Back in 1917, two exhibitors, Thomas Tally and J.D. Williams, had set up First National, a distribution company that would eliminate the middleman by making and showing their own productions. Looking for stars for the new company, they had already signed up Charlie Chaplin, and they offered Mary $675,000 for three pictures and one-half of the profits, plus $50,000 to Charlotte for her services. Included was one clause that was particularly important to Mary: no block booking.
She was close to the end of her two-year contract with Zukor and his Famous Players-Lasky. She asked him if he would match First National’s offer. Regretfully, he refused, and Mary knew it was over between them. Although they had become physically distant, with Zukor still working from the New York office and Mary making movies in California, they parted dear friends, bidding each other tearful goodbyes.

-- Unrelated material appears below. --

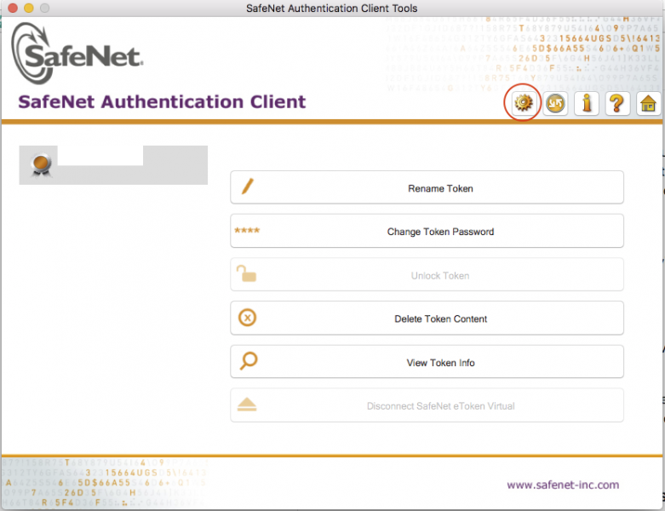Viewport: 665px width, 511px height.
Task: Click the circled X Delete Token Content icon
Action: click(247, 319)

Zukor went on to pursue his own dream of establishing a chain of theatres across the country. Years later, when Mary and Papa Zukor were entering the lobby of the Paramount Theatre in New York together, he told her that her pictures were what had made that building possible.
Charlotte had gone to New York and bought the screen rights to the novels Pollyanna and Daddy Long Legs for Mary. The latter became Mary’s first picture with First National. It was directed by Marshall Neilan, who also played the suitor in the film. Grossing $1.3 million, it was Mary’s biggest financial success up to that point, and it became one of the best-loved of all her pictures.
In November 1918, Mary and Charlotte set up the Mary Pickford Company, a fifty-fifty deal between them, with Charlotte looking after the business end. For five and a half years under Zukor, Mary had been able to choose her director and co-stars, but she had been a producer in name only. That was all Zukor ever allowed. Now, for the first time, she had total control.